- [SUPPLIED RECORDS]
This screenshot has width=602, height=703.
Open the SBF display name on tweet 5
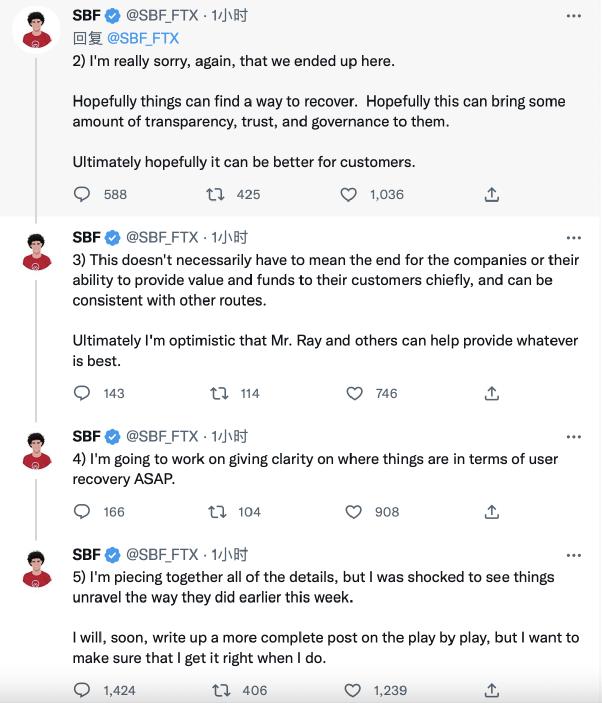pyautogui.click(x=87, y=555)
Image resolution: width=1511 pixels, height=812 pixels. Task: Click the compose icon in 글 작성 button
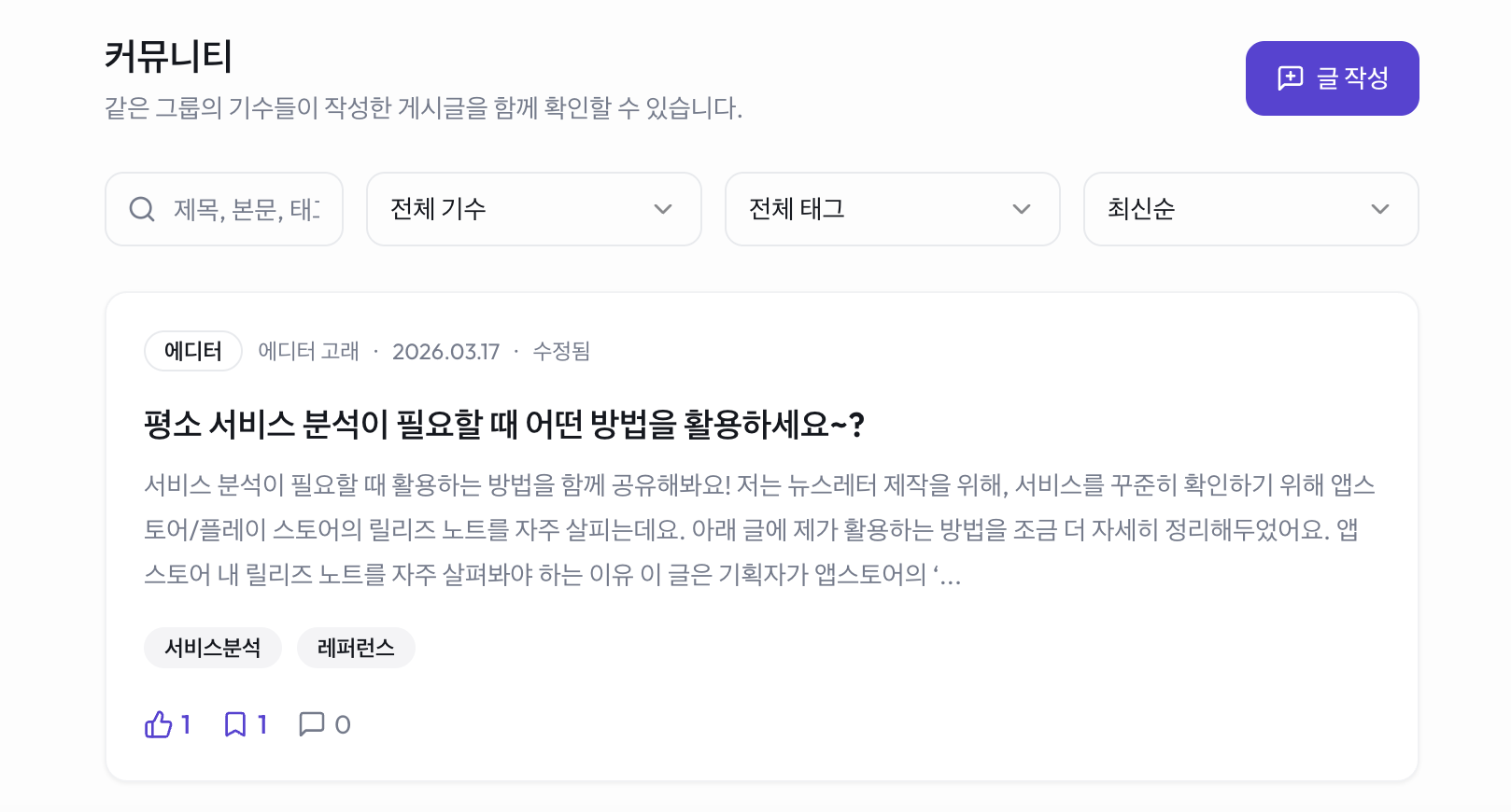(1290, 78)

- [WHAT IS NEEDED] Reproduce every line of the data above, exactly as it stands, but not the pictures.

- [RESPONSE AREA]
This screenshot has width=602, height=703.
Open the SBF display name on tweet 5
pyautogui.click(x=87, y=555)
Image resolution: width=1511 pixels, height=812 pixels. Task: Click the compose icon in 글 작성 button
(1290, 78)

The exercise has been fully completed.